First, a couple important points.

  1. I hate Kink, Inc.1 2 That does not mean I want them eradicated—they have been doing a shitty job of it, but I believe have made the world a (slightly) better place on balance—it means I have incredibly negative feelings for them that are far, far stronger than mere disapproval or dislike or disappointment. As a result, you may feel that the rest of this post is tinged with anger or outright rage. And you would be correct.
  2. The title of this post is intentionally provocative. It equates murder and attempted assassination with what I view as the long-running corrosion of sex-positivity perpetrated by a darling of the supposedly sex-positive porn movement. That may not be fair, an argument for which I’ll only be ready to entertain after I express my indignation, and only from people who make evident they have read this post. Nevertheless, I do not think it is ill-concieved to take the events from one context and apply them to another in an attempt to better understand one another and the world we inhabit. That is my intent here.

Now, there were two events this week that made me feel unspeakably angry. In the first, America sat in horror as Democratic congresswoman Gabrielle Giffords was shot in the head and 6 others were killed by a gunman in Tucson, Arizona. In the second, people reacted with a mixture of support, indifference, unease, disgust, and resignation to a press release by Kink, Inc. advertising the purported “deflowering” of a (real, live!) “virgin.”

The numerous different reactions (and resulting questions) to the porn company’s press release are pretty interesting. I first heard about the press release on Twitter by way of Dr. Petra Boynton, who caught some flak (more of the conversation) for expressing concern about the way “hymen” was being represented in the company’s marketing material. Several others, notably Heather Corinna of Scarleteen, and Miss Maggie Mayhem had similar concerns. Quoting Maggie:

I do not take issue with Ms. Blue’s fantasy and desire to have vaginal sex for the first time on camera. I do not take issue with the fact that it can be incredibly hot and sexy to watch someone have vaginal sex for the first time. I do sincerely hope that it is a rewarding experience for everyone because I am a big cheerleader for all forms of consensual activity whether or not I enjoy them myself. My life has been dedicated to fighting for that very thing.

I do have issues with press releases that perpetuate dangerous myths.

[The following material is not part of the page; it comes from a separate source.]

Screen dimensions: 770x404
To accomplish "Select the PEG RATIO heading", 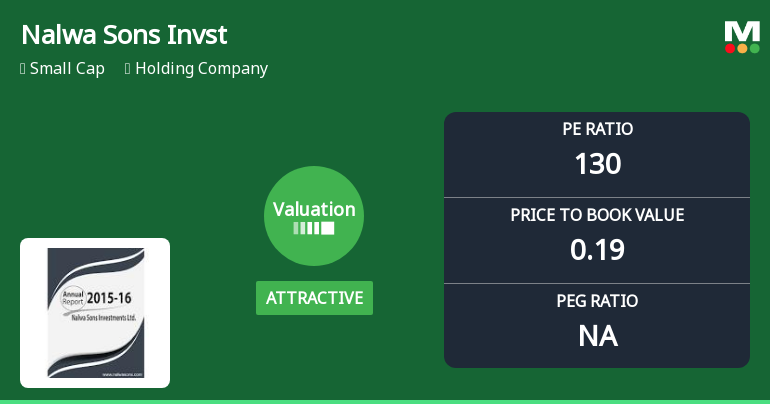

Maggie goes on to name and debunk several of these myths. However, she also touches on another point that I first made on Twitter and which I feel has been largely overlooked by the rush to correct all the anatomical misinformation.

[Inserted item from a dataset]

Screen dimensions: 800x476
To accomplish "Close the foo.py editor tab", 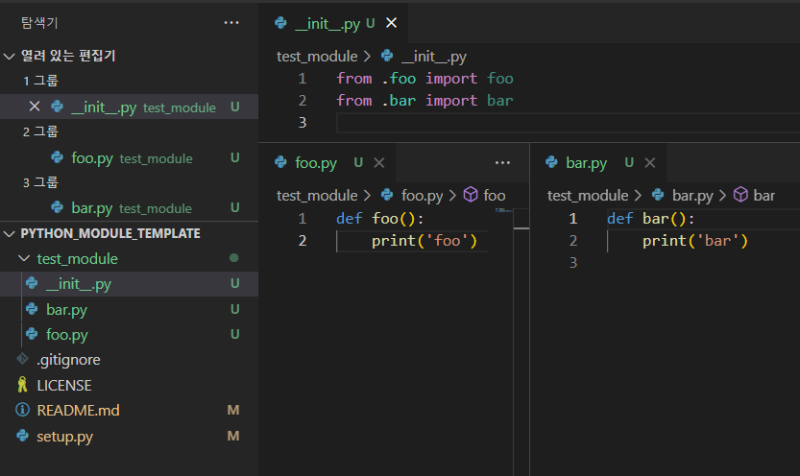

I find the marketing and publicity around this shoot to be the issue at hand. […] I am not worried about Nicki Blue. I know that she is in very good and capable hands on set. It’s the rest of us that I’m worried about when the packaging of the shoot includes blatant misinformation.

Kink.Com has the right to say whatever they want about their content. I am experiencing disappointment by their unwillingness to rise to the occasion. A press release is, by its very nature, designed to spark interest and by that standard it was inordinately effective. Buzz words were selected with deliberation and it is true that if you want to sell a product, the press release may not be the best place to do so. However, when I look at the pride flags waving in the wind from the rooftop of the armory I have to wonder if they match the words in those press releases.

(Emphasis mine.)

Perhaps as a sometimes-model for Kink, Inc., Maggie needs to be tactful, which I can respect. Thankfully, I’m burdened by no such constraints. I very much agree with her, except mere disappointment is itself a disappointing reaction. Here’s my series of tweets on the matter, reproduced without others’ usernames:

Anatomy issue aside, I view this as yet another of Kink, Inc.’s sexist sell-outs. :( Kink[ Inc.] have become masterful at promoting sexist BDSM gender essentialist fantasy. Nothing wrong w/fantasy but something VERY WRONG w/not acknowledging the distinction. When majority is unable to make that distinction […] it’s not implicit. :( Incumbent on Kink[ Inc.] to do so. The product is not the place to make the fantasy/reality distinction. The PRESS RELEASE is the place to responsibly do that. I’m not concerned about Ms. Blue. I believe she’s well-treated & informed. I’m concerned about [the] irresponsible press release.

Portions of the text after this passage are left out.